--- Task material Enclosed Below ---

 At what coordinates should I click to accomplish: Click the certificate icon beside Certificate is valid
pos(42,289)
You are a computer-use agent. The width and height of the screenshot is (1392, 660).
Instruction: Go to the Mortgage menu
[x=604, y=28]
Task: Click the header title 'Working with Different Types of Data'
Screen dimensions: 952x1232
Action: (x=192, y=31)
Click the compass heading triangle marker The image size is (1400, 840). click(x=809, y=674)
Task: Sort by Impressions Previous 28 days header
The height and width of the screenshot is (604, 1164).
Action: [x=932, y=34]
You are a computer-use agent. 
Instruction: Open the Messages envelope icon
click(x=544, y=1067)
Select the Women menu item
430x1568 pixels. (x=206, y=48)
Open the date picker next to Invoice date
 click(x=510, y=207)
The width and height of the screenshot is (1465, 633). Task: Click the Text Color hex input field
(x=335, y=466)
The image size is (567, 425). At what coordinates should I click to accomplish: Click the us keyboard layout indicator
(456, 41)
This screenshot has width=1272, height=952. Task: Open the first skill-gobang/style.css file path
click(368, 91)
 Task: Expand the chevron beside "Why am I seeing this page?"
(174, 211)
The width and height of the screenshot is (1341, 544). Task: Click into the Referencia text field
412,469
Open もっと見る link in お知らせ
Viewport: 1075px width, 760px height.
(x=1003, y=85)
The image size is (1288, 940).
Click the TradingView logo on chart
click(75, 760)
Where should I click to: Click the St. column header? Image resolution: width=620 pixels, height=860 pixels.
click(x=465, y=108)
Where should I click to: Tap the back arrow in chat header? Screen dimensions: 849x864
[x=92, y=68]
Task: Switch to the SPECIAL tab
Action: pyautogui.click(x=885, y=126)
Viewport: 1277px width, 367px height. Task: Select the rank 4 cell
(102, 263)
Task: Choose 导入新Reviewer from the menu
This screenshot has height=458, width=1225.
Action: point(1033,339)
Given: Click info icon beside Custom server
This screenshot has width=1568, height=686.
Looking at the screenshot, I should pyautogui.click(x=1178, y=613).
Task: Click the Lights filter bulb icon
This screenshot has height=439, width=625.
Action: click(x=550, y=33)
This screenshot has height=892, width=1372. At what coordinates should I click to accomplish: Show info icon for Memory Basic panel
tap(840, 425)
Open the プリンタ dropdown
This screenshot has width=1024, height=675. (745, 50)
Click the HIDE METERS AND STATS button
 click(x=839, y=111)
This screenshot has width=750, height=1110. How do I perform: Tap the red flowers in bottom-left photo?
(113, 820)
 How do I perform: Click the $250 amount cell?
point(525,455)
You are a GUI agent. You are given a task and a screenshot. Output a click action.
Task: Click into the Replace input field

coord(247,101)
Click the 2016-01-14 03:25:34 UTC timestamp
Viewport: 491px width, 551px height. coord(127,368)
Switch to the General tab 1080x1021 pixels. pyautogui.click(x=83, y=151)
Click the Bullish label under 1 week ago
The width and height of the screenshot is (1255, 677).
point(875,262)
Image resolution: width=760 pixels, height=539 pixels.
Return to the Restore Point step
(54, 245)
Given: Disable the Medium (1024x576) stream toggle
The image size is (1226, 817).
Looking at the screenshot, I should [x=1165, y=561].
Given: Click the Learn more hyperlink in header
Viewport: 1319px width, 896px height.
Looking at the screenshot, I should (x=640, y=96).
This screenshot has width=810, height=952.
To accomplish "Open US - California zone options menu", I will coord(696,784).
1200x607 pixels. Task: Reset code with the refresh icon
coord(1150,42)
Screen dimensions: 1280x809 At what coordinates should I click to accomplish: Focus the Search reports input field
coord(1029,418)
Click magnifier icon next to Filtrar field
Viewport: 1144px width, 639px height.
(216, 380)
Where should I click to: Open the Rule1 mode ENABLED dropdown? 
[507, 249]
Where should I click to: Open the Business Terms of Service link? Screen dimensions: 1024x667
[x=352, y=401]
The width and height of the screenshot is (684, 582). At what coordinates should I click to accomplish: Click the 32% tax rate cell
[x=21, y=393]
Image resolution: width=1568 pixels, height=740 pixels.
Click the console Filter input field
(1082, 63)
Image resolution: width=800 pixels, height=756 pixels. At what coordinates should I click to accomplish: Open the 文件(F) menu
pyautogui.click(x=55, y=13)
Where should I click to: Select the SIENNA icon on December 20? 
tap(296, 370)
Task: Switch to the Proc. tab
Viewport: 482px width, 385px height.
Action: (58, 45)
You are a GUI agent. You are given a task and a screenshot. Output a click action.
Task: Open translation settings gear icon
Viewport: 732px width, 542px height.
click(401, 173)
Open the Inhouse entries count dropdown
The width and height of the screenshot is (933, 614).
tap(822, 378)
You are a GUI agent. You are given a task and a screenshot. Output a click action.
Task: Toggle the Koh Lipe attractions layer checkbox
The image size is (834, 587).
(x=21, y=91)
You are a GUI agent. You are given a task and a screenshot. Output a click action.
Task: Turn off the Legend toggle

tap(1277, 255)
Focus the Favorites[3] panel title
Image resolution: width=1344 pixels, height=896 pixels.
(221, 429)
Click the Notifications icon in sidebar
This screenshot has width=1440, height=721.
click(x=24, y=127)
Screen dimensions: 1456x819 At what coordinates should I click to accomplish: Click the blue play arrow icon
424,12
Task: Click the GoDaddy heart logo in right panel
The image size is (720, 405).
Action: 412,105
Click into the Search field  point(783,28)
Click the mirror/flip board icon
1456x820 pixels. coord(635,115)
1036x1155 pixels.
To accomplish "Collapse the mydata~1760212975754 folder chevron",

--- End of Enclosed Task material ---

- **Your instructions**
Lines from the one that contains "Click into the Search" through the final line of the entries must be duplicated exactly, and no other lines.

- **Answer to the exercise**
Click into the Search field  point(783,28)
Click the mirror/flip board icon
1456x820 pixels. coord(635,115)
1036x1155 pixels.
To accomplish "Collapse the mydata~1760212975754 folder chevron",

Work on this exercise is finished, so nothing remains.